--- Start ---
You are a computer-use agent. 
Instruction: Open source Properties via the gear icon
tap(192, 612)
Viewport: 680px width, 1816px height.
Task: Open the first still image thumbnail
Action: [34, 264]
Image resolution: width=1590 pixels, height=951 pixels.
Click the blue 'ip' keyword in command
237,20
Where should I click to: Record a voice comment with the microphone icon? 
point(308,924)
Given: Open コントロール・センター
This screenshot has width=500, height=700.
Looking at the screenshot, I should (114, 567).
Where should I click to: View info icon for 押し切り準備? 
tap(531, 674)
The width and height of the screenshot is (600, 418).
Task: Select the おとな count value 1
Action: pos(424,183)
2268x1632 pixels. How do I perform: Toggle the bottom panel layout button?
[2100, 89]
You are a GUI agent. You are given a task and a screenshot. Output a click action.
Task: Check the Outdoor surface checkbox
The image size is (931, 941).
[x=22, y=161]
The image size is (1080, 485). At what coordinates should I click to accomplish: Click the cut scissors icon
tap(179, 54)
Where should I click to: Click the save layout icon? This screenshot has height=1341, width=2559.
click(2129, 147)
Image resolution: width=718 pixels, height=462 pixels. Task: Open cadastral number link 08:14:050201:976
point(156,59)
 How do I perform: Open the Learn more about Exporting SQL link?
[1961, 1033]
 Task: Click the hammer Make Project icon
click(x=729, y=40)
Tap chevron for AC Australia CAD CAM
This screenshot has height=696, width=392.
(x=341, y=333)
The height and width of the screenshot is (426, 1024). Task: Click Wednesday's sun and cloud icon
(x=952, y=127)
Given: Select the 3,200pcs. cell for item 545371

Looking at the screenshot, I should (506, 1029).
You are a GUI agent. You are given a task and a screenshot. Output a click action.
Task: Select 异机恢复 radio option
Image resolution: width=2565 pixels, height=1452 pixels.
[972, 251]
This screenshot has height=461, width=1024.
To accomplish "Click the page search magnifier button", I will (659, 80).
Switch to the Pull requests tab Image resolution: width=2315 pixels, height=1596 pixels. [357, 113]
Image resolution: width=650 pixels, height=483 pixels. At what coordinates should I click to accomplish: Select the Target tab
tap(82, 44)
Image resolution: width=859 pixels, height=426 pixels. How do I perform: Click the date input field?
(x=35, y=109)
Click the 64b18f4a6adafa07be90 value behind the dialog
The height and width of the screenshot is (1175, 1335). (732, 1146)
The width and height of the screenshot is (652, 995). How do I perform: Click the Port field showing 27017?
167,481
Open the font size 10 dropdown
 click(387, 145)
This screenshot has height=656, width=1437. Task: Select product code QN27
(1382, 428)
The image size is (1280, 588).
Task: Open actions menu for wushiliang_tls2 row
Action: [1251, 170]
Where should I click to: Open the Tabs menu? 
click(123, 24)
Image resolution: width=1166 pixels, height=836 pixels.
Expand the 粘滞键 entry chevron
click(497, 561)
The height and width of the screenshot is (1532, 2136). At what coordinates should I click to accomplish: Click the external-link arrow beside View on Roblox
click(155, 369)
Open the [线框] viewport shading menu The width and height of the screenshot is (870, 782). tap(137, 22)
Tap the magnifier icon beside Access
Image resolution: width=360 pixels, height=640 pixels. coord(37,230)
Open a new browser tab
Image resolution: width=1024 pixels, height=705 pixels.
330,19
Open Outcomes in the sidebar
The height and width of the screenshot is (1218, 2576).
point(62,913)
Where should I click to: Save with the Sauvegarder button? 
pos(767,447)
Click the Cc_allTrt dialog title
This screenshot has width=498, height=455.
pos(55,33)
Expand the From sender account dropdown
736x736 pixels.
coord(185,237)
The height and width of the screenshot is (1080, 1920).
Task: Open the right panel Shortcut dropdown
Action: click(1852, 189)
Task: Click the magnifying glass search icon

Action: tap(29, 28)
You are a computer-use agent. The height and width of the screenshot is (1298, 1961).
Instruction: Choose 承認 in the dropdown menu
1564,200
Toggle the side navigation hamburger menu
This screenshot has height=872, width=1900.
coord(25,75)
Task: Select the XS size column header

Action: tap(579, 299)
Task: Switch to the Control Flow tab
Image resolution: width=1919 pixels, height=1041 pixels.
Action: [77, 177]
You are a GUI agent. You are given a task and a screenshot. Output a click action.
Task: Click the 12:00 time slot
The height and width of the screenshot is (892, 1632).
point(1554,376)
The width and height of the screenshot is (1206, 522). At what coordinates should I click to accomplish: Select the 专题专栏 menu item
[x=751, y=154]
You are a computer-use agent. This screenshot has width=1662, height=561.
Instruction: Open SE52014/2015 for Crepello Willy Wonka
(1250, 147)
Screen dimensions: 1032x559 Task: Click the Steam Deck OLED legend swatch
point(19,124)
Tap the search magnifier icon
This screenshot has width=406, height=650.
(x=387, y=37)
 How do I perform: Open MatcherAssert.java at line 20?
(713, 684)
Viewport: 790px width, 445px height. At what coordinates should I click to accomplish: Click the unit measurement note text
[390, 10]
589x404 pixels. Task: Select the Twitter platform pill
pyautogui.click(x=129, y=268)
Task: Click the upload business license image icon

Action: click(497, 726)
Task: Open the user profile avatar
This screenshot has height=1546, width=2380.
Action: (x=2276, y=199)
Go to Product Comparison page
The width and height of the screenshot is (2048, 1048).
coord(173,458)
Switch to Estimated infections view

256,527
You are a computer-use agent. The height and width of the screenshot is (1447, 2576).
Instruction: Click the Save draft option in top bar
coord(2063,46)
--- End ---
◆ **Task directions**
Swap "GUI agent" for "desktop agent" throughout the listing above and reproduce all of it with nothing else changed.

◆ **Exercise solution**
You are a computer-use agent. 
Instruction: Open source Properties via the gear icon
tap(192, 612)
Viewport: 680px width, 1816px height.
Task: Open the first still image thumbnail
Action: [34, 264]
Image resolution: width=1590 pixels, height=951 pixels.
Click the blue 'ip' keyword in command
237,20
Where should I click to: Record a voice comment with the microphone icon? 
point(308,924)
Given: Open コントロール・センター
This screenshot has width=500, height=700.
Looking at the screenshot, I should (114, 567).
Where should I click to: View info icon for 押し切り準備? 
tap(531, 674)
The width and height of the screenshot is (600, 418).
Task: Select the おとな count value 1
Action: pos(424,183)
2268x1632 pixels. How do I perform: Toggle the bottom panel layout button?
[2100, 89]
You are a desktop agent. You are given a task and a screenshot. Output a click action.
Task: Check the Outdoor surface checkbox
The image size is (931, 941).
[x=22, y=161]
The image size is (1080, 485). At what coordinates should I click to accomplish: Click the cut scissors icon
tap(179, 54)
Where should I click to: Click the save layout icon? This screenshot has height=1341, width=2559.
click(2129, 147)
Image resolution: width=718 pixels, height=462 pixels. Task: Open cadastral number link 08:14:050201:976
point(156,59)
 How do I perform: Open the Learn more about Exporting SQL link?
[1961, 1033]
 Task: Click the hammer Make Project icon
click(x=729, y=40)
Tap chevron for AC Australia CAD CAM
This screenshot has height=696, width=392.
(x=341, y=333)
The height and width of the screenshot is (426, 1024). Task: Click Wednesday's sun and cloud icon
(x=952, y=127)
Given: Select the 3,200pcs. cell for item 545371

Looking at the screenshot, I should (506, 1029).
You are a desktop agent. You are given a task and a screenshot. Output a click action.
Task: Select 异机恢复 radio option
Image resolution: width=2565 pixels, height=1452 pixels.
[972, 251]
This screenshot has height=461, width=1024.
To accomplish "Click the page search magnifier button", I will (659, 80).
Switch to the Pull requests tab Image resolution: width=2315 pixels, height=1596 pixels. [357, 113]
Image resolution: width=650 pixels, height=483 pixels. At what coordinates should I click to accomplish: Select the Target tab
tap(82, 44)
Image resolution: width=859 pixels, height=426 pixels. How do I perform: Click the date input field?
(x=35, y=109)
Click the 64b18f4a6adafa07be90 value behind the dialog
The height and width of the screenshot is (1175, 1335). (732, 1146)
The width and height of the screenshot is (652, 995). How do I perform: Click the Port field showing 27017?
167,481
Open the font size 10 dropdown
 click(387, 145)
This screenshot has height=656, width=1437. Task: Select product code QN27
(1382, 428)
The image size is (1280, 588).
Task: Open actions menu for wushiliang_tls2 row
Action: [1251, 170]
Where should I click to: Open the Tabs menu? 
click(123, 24)
Image resolution: width=1166 pixels, height=836 pixels.
Expand the 粘滞键 entry chevron
click(497, 561)
The height and width of the screenshot is (1532, 2136). At what coordinates should I click to accomplish: Click the external-link arrow beside View on Roblox
click(155, 369)
Open the [线框] viewport shading menu The width and height of the screenshot is (870, 782). tap(137, 22)
Tap the magnifier icon beside Access
Image resolution: width=360 pixels, height=640 pixels. coord(37,230)
Open a new browser tab
Image resolution: width=1024 pixels, height=705 pixels.
330,19
Open Outcomes in the sidebar
The height and width of the screenshot is (1218, 2576).
point(62,913)
Where should I click to: Save with the Sauvegarder button? 
pos(767,447)
Click the Cc_allTrt dialog title
This screenshot has width=498, height=455.
pos(55,33)
Expand the From sender account dropdown
736x736 pixels.
coord(185,237)
The height and width of the screenshot is (1080, 1920).
Task: Open the right panel Shortcut dropdown
Action: click(1852, 189)
Task: Click the magnifying glass search icon

Action: tap(29, 28)
You are a computer-use agent. The height and width of the screenshot is (1298, 1961).
Instruction: Choose 承認 in the dropdown menu
1564,200
Toggle the side navigation hamburger menu
This screenshot has height=872, width=1900.
coord(25,75)
Task: Select the XS size column header

Action: tap(579, 299)
Task: Switch to the Control Flow tab
Image resolution: width=1919 pixels, height=1041 pixels.
Action: [77, 177]
You are a desktop agent. You are given a task and a screenshot. Output a click action.
Task: Click the 12:00 time slot
The height and width of the screenshot is (892, 1632).
point(1554,376)
The width and height of the screenshot is (1206, 522). At what coordinates should I click to accomplish: Select the 专题专栏 menu item
[x=751, y=154]
You are a computer-use agent. This screenshot has width=1662, height=561.
Instruction: Open SE52014/2015 for Crepello Willy Wonka
(1250, 147)
Screen dimensions: 1032x559 Task: Click the Steam Deck OLED legend swatch
point(19,124)
Tap the search magnifier icon
This screenshot has width=406, height=650.
(x=387, y=37)
 How do I perform: Open MatcherAssert.java at line 20?
(713, 684)
Viewport: 790px width, 445px height. At what coordinates should I click to accomplish: Click the unit measurement note text
[390, 10]
589x404 pixels. Task: Select the Twitter platform pill
pyautogui.click(x=129, y=268)
Task: Click the upload business license image icon

Action: click(497, 726)
Task: Open the user profile avatar
This screenshot has height=1546, width=2380.
Action: (x=2276, y=199)
Go to Product Comparison page
The width and height of the screenshot is (2048, 1048).
coord(173,458)
Switch to Estimated infections view

256,527
You are a computer-use agent. The height and width of the screenshot is (1447, 2576).
Instruction: Click the Save draft option in top bar
coord(2063,46)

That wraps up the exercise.